Depression is a common condition in older people, and antidepressants - particularly SSRIs - are widely used. Yet very little is known about the safety of these drugs in older people.
So a team of researchers at the Universities of Nottingham and East Anglia set out to investigate the association between antidepressant treatment and the risk of a number of potentially life threatening outcomes in older people.
They identified 60,746 UK patients aged 65 and over with a newly diagnosed episode of depression between 1996 and 2007. Many patients had other conditions, such as heart disease and diabetes, and were taking several medications.
Patients were tracked until the end of 2008. During this time, 54,038 (89%) received at least one prescription for an antidepressant: 55% of prescriptions were for SSRIs, 32% for TCAs, 0.2% for monoamine oxidase inhibitors (MAOIs), and 13.5% for other antidepressants.
Antidepressant use was then analysed against several adverse outcomes including all-cause mortality, attempted suicide or self harm, heart attack, stroke, falls, fractures, epilepsy or seizures, and hyponatraemia (high salt levels in the blood).

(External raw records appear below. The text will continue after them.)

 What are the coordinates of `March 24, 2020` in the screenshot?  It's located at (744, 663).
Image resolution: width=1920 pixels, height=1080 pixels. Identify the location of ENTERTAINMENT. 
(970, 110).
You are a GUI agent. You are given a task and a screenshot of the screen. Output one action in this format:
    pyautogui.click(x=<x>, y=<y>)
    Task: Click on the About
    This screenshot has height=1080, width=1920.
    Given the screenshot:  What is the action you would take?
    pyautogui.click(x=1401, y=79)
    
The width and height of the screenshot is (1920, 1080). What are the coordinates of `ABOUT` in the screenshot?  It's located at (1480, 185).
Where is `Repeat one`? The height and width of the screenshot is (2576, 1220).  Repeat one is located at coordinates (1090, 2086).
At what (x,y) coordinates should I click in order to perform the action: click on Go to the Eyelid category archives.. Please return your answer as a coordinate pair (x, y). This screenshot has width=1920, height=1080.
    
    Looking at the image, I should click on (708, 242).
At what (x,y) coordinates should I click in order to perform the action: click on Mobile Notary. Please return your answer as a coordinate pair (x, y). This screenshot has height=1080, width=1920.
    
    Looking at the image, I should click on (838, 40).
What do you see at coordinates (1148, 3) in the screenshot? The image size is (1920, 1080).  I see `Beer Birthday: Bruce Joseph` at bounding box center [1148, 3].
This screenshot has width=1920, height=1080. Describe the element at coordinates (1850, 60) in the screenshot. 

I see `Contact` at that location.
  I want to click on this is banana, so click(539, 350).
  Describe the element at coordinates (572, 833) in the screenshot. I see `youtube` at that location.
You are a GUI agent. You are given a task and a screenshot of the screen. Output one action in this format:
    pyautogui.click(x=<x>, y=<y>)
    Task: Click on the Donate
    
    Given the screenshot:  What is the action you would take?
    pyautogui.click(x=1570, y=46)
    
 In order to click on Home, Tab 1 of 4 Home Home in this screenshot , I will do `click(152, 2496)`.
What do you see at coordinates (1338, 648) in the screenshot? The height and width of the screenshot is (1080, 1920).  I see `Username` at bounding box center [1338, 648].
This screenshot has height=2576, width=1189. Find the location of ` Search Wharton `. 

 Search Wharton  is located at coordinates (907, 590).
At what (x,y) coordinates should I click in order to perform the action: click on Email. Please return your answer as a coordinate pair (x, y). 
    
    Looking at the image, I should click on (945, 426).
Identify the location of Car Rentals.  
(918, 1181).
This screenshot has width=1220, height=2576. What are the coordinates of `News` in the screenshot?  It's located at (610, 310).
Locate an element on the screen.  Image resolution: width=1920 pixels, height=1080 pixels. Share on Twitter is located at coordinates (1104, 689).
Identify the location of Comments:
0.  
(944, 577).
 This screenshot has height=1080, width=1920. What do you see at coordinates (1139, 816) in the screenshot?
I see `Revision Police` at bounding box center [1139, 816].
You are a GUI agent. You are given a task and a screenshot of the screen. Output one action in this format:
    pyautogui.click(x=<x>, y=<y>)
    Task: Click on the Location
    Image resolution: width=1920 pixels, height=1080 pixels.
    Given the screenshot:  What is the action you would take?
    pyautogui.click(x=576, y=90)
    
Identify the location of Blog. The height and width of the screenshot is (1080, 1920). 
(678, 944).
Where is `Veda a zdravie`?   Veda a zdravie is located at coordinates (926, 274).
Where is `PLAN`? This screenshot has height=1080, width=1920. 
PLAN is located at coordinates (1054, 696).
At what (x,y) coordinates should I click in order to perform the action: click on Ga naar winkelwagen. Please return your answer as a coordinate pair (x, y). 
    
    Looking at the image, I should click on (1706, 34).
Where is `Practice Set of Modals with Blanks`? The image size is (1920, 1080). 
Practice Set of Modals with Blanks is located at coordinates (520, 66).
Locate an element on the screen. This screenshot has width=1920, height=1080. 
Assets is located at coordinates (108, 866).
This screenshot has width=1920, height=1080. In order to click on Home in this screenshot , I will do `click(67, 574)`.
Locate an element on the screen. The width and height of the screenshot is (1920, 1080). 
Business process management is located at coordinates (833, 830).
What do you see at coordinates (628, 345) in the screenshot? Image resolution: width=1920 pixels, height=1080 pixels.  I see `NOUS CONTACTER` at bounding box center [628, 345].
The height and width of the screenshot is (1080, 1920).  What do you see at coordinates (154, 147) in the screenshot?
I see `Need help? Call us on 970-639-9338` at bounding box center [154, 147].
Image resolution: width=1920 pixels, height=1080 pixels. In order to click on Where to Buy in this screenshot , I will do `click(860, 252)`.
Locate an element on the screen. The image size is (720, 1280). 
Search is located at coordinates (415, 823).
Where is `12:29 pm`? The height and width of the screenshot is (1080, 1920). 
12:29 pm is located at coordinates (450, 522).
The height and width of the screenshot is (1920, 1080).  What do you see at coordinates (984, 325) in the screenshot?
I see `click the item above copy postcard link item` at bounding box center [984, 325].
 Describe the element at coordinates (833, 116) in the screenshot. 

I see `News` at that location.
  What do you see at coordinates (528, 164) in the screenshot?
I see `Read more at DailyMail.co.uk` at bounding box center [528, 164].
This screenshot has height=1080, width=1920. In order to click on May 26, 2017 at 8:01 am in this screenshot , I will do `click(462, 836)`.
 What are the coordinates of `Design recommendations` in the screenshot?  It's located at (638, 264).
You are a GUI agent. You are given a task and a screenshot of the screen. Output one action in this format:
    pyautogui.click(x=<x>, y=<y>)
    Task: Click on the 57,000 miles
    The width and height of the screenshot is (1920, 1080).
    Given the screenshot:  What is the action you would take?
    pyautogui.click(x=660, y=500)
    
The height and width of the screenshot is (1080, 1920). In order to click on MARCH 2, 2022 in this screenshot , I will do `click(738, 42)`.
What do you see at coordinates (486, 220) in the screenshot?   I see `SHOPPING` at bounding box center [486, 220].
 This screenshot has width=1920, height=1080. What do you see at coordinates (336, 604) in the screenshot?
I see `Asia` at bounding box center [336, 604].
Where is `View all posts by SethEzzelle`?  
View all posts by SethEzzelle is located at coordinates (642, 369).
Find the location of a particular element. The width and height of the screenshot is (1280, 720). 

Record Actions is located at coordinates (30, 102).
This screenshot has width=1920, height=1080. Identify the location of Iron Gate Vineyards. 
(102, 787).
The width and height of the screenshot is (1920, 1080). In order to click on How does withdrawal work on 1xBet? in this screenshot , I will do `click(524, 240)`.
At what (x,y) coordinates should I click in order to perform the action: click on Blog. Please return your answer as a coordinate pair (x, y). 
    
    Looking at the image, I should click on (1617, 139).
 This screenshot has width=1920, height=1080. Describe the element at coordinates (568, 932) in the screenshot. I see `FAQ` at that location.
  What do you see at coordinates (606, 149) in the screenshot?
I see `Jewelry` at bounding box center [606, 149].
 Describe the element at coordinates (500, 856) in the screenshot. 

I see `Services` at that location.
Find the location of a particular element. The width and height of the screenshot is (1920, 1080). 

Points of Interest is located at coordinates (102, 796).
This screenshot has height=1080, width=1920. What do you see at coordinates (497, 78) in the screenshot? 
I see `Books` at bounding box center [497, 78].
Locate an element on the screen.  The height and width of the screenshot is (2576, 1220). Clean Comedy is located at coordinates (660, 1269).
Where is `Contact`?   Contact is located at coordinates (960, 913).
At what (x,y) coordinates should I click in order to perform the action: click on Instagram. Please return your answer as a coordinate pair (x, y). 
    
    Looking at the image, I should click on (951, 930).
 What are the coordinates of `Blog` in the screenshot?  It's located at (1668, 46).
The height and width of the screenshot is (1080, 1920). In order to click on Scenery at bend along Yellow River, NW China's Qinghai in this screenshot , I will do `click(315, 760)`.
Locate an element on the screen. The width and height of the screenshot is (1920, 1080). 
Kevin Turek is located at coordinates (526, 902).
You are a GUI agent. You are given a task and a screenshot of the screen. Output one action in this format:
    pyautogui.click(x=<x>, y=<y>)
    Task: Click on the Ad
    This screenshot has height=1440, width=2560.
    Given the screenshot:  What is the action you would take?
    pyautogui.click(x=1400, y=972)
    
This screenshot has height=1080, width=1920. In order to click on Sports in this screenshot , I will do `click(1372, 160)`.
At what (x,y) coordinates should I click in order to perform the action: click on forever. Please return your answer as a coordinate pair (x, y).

After adjusting for factors which could affect the results, including age, sex, severity of depression, other illnesses and use of other medications, the team found that SSRIs and drugs in the group of other antidepressants were associated with an increased risk of several adverse outcomes compared with TCAs.
SSRIs were associated with an increased risk of all-cause mortality, stroke, falls, fracture, epilepsy or seizures, and hyponatraemia compared with TCAs. The group of other antidepressants were associated with an increased risk of all-cause mortality, attempted suicide or self harm, stroke, fracture, and epilepsy or seizures.
Depressed patients who were not taking antidepressants at all had a 7% risk of dying (absolute risk of all-cause mortality) some time in the next year, while the comparable risks were 8.1% for those taking TCAs, 10.6% for SSRIs, and 11.4 % for the group of other antidepressants. For stroke, one-year risks were 2.3%, 2.6% and 3.0% (compared to 2.2% for those not on antidepressants) and for fracture they were 2.2%, 2.7% and 2.8% compared to 1.8%.
Among individual drugs, trazodone, mirtazapine and venlafaxine were associated with the highest risks for several outcomes.
Rates of most outcomes were highest in the first 28 days after starting an antidepressant, and also in the first 28 days after stopping.
The authors point out that TCAs were prescribed at lower doses than SSRIs and other antidepressant drugs, which they say "could in part explain our findings." They also warn that differences between patients prescribed different antidepressant drugs may account for some of the associations seen in the study and suggest that further research is needed to confirm these findings.
However, they conclude that the risks and benefits of different antidepressants should be carefully evaluated when prescribing these drugs to older people.
In an accompanying editorial, Professor Ian Hickie from the University of Sydney says that, despite some limitations, "the study has clear implications for more informed prescribing and enhanced clinical monitoring."
He adds: "Given the potential harms, the decision to prescribe for an older person with depression should not be taken lightly."